Jeanson failed to account for all 3 of these possibilities and instead assumed that if a homoplasmic variant exists in the lymphocyte of a mother then it must also exist in the lymphocyte of her child unless a mutation has occurred in the germline – this couldn’t be more wrong. Mutations can happen in somatic cells and heteroplasmic states can be lost due to bottlenecks. If he wanted to know the generational mutation rate then he should only have been looking at germline mutations.
Given known mutation rates and the fact that they looked at 333 pedigrees, I would expect to find about 2 new mutations in germline cells as opposed to 63. The remaining 61 differences would have either happened outside the germline or they would have been the case of heteroplasmic loss due to a bottleneck.
What if Jeanson had used the correct mutation rate?
So what if, instead of making up his own mutation rate based on cherry picking studies and flawed assumptions, he had consulted the peer reviewed literature for a mutation rate instead? What would that tell us about how distantly related these two individuals are?
The published mutation rate is 1.665 × 10−8 substitutions per nucleotide per year
These individuals of African descent had 123 mutations separating them
Therefore on average each individual had changed by 61.5 mutations since their most recent common matrilineal ancestor
There are 16,569 nucleotides in the mitochondrial genome
So there are 2.76 × 10−4 substitutions per complete mitochondrial sequence per year
So 61.5 mutations will take 223,000 years
Mitochondrial eve was estimated to live between 99,000 – 234,000 years ago so this mutation count (123) and mutation rate (1.665 × 10−8 substitutions per nucleotide per year) fit with existing data.
I’ve recreated Jeanson’s graph based on the published, peer reviewed mutation rate. In order to do so, I’ve made two assumptions: mitochondrial eve lived 230,000 years ago and the biblical eve supposedly lived 6000 years ago.
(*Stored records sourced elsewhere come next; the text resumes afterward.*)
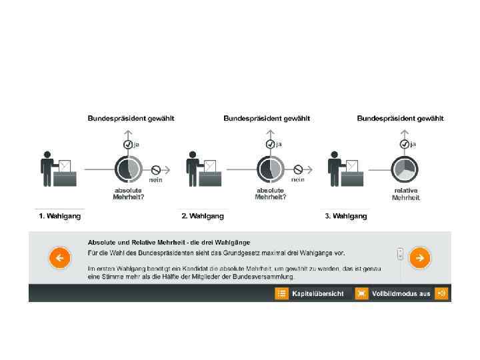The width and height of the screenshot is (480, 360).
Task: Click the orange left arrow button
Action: [x=59, y=257]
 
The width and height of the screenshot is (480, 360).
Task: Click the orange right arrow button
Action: [x=419, y=257]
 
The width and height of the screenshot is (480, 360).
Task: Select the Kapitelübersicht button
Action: [x=314, y=293]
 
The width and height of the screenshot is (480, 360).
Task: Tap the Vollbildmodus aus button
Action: [x=393, y=293]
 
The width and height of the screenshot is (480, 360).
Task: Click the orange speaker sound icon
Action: [x=441, y=293]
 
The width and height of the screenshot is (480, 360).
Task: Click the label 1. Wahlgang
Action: [x=60, y=216]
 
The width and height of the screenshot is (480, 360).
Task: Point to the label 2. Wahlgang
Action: [x=203, y=216]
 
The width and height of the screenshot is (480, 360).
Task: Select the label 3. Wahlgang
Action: [x=346, y=216]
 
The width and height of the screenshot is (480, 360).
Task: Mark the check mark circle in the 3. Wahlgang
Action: [x=404, y=144]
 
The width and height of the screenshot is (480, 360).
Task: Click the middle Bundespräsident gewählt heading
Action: [x=266, y=119]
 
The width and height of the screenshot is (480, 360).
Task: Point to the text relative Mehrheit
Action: [x=405, y=194]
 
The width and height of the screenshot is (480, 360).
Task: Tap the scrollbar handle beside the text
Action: [x=400, y=253]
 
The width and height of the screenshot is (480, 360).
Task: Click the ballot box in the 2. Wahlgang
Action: [x=209, y=177]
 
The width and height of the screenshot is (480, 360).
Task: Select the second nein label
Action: [x=298, y=179]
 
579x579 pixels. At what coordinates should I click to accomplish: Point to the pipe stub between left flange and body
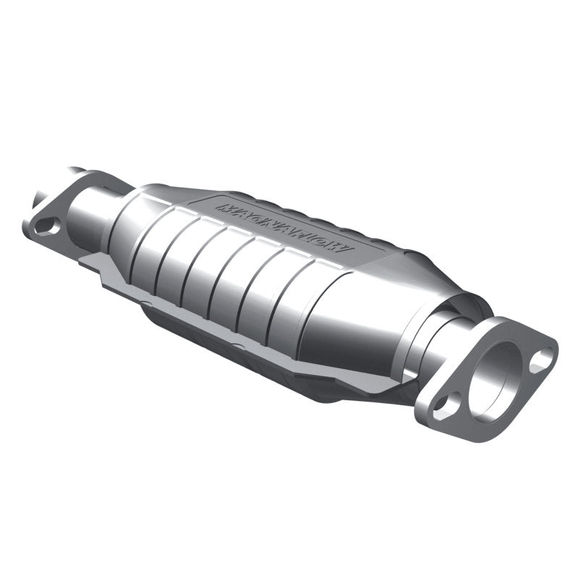coord(94,210)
In summary, Jeanson was looking for a mutation rate which needed to be about 35x greater than what has been measured in order to fit his narrative (a story about a global flood wiping out humanity 4000 years ago). He created this mutation rate by cherry picking data from one study and then combining this with null results from two other studies in order to reduce it. The study he took data from was not suited to providing a mutation rate and this is not what the authors of that study were even looking at. Finally he made a number of fatal assumptions with the data from that study which don’t stand up to scrutiny and he accidentally ended up with a mutation rate which just so happened to perfectly match the rate required to prove that humanity was 6000 years old.